A ideia central é incentivar a competição, por meio da lógica de que, ao conhecer detalhes do relacionamento que clientes em potencial têm com outras instituições, torna-se mais fácil para um banco, uma financeira, uma cooperativa ou outros players do mercado criar estratégias para conquistar esses clientes, por meio da oferta de melhores condições. De acordo com as regras estabelecidas pelo Banco Central, as maiores instituições financeiras do País são obrigadas a participar do ecossistema, enquanto as de menor porte podem optar por entrar ou não.

Ao utilizar plataformas eletrônicas que proporcionarão um controle centralizado da vida financeira, os clientes terão acesso a uma série de facilidades – como, por exemplo, solicitar orçamentos de empréstimos e financiamentos a várias instituições, de uma vez só, com padronização de taxas, prazos e outras condições, o que facilita a comparação e a decisão.

 

Outras adesões

No open finance, os clientes precisam autorizar o compartilhamento de suas informações, decisão que pode ser revogada a qualquer momento. Para facilitar eventuais ajustes que se mostrem necessários, o processo foi iniciado com uma escala que prevê limitações na quantidade de autorizações para o compartilhamento, dos horários permitidos para realizar o compartilhamento e das informações a ser compartilhadas. Esses limites serão gradualmente ampliados, semana a semana.
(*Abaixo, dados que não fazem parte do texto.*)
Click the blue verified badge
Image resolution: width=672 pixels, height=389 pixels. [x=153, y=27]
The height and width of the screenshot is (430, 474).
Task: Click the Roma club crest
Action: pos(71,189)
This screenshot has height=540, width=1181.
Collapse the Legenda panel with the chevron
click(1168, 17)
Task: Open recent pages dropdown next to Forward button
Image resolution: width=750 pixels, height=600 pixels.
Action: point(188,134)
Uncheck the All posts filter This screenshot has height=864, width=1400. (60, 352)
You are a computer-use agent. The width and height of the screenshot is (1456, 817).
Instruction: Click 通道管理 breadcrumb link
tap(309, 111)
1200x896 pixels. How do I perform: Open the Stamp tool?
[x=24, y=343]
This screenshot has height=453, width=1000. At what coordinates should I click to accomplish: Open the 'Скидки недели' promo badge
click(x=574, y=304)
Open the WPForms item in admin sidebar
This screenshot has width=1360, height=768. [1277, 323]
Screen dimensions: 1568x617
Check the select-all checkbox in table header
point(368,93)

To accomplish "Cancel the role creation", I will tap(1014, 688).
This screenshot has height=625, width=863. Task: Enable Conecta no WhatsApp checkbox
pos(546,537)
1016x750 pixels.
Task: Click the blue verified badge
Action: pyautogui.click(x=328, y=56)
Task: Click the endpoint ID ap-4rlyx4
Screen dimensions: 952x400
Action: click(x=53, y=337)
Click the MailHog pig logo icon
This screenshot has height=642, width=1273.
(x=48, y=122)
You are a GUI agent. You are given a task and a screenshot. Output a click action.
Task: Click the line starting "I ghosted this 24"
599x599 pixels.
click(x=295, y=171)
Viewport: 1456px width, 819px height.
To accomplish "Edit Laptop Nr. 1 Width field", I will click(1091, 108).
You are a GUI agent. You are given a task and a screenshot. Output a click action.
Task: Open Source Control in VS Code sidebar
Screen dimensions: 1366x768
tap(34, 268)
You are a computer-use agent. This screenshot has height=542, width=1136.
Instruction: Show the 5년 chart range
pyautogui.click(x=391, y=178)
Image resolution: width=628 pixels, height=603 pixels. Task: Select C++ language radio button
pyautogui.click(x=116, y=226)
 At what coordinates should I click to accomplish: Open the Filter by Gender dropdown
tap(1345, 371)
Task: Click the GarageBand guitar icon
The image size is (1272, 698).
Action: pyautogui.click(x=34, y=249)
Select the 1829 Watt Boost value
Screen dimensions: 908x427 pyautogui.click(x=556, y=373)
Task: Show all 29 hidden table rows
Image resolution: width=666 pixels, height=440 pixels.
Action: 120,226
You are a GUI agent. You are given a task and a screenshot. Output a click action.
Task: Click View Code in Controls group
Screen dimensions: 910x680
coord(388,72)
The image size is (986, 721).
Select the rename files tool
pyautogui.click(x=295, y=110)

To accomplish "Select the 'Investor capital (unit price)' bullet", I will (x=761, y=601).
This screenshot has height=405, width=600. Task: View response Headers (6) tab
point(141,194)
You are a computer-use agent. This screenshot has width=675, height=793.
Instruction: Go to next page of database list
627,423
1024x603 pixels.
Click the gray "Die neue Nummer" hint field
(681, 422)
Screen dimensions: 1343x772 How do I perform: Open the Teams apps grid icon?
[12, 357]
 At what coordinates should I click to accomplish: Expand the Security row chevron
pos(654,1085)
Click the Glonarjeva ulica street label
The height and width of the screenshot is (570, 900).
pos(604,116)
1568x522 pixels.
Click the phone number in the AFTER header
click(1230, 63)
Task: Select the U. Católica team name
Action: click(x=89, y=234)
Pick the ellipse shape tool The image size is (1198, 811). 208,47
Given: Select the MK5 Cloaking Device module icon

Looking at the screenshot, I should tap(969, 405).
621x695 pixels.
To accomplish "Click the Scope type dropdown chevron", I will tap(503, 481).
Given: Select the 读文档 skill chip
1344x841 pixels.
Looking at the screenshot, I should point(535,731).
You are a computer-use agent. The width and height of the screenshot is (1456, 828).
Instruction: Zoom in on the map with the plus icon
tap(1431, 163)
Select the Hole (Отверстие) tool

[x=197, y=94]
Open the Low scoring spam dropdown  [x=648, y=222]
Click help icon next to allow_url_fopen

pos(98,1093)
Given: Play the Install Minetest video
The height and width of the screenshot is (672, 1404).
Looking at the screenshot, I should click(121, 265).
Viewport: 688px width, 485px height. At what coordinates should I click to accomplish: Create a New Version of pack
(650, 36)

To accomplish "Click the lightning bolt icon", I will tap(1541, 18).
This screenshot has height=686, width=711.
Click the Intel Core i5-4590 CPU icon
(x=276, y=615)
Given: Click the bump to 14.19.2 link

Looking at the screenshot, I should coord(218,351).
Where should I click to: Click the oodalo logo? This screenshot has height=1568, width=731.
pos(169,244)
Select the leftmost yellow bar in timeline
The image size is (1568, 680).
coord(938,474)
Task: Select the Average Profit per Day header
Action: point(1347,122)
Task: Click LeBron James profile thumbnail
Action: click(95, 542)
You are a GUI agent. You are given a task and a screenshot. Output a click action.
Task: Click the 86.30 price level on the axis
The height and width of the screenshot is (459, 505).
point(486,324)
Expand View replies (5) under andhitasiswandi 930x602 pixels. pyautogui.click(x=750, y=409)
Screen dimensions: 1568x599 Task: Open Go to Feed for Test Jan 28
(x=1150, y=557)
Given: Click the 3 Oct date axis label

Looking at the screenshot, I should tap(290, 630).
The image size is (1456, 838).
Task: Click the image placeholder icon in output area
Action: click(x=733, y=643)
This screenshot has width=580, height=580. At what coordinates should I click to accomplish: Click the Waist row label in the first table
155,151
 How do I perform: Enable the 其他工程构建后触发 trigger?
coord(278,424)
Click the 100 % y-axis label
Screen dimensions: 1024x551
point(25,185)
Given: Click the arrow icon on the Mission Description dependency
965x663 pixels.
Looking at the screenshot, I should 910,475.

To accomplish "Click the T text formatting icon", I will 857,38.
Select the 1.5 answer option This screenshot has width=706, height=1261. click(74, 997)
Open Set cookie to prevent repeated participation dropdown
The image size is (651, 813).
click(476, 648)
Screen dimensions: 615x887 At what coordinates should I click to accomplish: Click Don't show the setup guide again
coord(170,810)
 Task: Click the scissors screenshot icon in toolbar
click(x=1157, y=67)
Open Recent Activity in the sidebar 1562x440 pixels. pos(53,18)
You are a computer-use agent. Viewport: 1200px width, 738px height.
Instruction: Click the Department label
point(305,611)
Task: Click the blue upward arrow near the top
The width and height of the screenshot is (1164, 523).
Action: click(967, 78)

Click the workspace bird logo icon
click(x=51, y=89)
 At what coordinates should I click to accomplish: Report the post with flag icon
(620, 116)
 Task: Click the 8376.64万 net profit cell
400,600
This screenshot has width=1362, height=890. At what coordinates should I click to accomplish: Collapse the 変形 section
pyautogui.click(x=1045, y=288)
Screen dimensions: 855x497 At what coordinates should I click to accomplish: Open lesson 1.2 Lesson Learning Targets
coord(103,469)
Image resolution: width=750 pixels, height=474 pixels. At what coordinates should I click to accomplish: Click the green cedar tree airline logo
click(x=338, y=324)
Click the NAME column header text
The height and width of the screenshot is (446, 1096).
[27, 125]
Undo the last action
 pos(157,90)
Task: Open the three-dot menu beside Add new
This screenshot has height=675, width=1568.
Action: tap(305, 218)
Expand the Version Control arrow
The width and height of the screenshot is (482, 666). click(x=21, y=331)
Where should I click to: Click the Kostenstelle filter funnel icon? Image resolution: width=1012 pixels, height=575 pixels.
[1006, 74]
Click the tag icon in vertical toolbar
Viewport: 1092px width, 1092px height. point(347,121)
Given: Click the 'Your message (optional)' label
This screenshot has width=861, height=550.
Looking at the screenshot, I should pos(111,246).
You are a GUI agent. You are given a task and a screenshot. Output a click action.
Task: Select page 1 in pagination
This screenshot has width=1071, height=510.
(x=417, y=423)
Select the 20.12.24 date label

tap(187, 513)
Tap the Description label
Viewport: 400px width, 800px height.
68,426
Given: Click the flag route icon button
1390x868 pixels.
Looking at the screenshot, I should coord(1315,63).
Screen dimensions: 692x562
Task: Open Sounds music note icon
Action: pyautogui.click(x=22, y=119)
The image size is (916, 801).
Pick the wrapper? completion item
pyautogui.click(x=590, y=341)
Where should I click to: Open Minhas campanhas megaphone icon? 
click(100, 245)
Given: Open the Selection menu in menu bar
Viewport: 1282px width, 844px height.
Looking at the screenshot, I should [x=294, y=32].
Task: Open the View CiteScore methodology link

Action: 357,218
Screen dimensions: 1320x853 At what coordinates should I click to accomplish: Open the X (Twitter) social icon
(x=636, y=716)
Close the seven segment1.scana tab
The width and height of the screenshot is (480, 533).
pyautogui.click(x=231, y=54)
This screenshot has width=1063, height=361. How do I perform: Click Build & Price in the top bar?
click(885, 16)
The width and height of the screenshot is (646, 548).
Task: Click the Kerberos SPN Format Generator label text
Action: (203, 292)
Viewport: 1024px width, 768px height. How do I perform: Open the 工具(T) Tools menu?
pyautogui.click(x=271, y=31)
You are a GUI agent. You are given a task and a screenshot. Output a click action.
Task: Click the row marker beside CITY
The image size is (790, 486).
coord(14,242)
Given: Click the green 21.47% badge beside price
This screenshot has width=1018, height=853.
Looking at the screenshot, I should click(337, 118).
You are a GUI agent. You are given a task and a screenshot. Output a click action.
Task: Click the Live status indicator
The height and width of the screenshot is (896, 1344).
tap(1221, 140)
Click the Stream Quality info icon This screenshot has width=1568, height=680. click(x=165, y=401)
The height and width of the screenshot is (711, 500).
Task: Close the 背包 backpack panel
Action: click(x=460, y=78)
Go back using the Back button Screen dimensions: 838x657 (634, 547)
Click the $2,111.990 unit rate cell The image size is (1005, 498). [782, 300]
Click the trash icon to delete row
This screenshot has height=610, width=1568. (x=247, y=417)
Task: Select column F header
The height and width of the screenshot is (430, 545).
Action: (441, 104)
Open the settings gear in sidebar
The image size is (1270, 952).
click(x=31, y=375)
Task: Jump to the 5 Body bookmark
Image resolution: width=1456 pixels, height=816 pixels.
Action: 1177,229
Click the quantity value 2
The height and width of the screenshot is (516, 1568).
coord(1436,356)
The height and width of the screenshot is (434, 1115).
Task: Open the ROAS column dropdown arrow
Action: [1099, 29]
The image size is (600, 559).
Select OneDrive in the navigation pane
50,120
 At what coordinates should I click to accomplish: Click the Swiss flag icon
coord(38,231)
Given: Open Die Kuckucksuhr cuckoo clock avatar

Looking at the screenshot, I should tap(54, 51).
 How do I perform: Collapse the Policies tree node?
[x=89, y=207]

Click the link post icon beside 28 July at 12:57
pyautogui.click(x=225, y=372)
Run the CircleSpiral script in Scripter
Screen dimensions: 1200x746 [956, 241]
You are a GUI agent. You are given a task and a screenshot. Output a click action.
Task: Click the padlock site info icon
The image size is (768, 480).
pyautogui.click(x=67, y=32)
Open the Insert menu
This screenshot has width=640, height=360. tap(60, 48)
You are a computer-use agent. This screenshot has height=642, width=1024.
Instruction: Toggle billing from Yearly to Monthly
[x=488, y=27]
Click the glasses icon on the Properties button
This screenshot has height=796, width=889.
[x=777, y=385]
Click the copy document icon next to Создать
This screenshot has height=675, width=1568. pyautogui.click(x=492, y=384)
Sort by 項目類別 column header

Para monitorar a evolução dentro dos parâmetros planejados, foi criada uma Estrutura de Governança, reunindo as entidades de classe mais representativas do sistema financeiro. As regras para essa estrutura também foram definidas pelo Banco Central, que acompanha tudo de perto para assegurar a representatividade e evitar eventuais conflitos de interesse. A Estrutura de Governança é composta pelo Conselho Deliberativo (que toma decisões), o Secretariado (que organiza os trabalhos) e os grupos técnicos (que elaboram estudos e propostas).

O presidente do BC antecipou que os planos envolvem a conexão futura entre pix e open finance, além de outras possíveis adesões ao longo do processo. “Estamos em conversa para colocar seguros, plano de saúde e outros produtos nesse mesmo formato”, contou Campos.

 

Real Digital deve chegar em dois anos

Outro projeto da estratégia de inovação tecnológica do mercado financeiro do Brasil é o lançamento do Real Digital – moeda virtual que terá, como principal objetivo, reduzir o uso de papel-moeda, primeiro passo do processo para eliminá-lo de vez. Será algo semelhante ao ocorrido com os talões de cheque, que durante muito tempo fizeram parte do cotidiano dos brasileiros e hoje estão praticamente extintos.

O processo de criação da moeda digital brasileira está em fase de estudos pelo Banco Central e deve se estender por pelo menos mais dois anos até o lançamento. As principais economias do mundo, como Estados Unidos, China e Japão, também estão desenvolvendo ideias semelhantes.

O Real Digital será emitido pelo Banco Central, a exemplo do que ocorre com o papel-moeda – a existência de um ente regulador é, portanto, a principal diferença em relação às criptomoedas. O já chamado “e-real” poderá ser utilizado para a realização de compras, transações e investimentos – enfim, todas as mesmas possíveis aplicações do dinheiro em espécie.

Mais do que a simples substituição de um pelo outro, no entanto, espera-se que a novidade traga outros benefícios para a sociedade. Um desses efeitos será a maior facilidade para o monitoramento de movimentações financeiras, o que contribuirá para o combate à lavagem de dinheiro e ao financiamento de atividades como crime organizado e terrorismo. Há também a expectativa de fomento de novos modelos  de negócios baseados em tecnologia, especialmente aqueles relacionados à Internet das Coisas.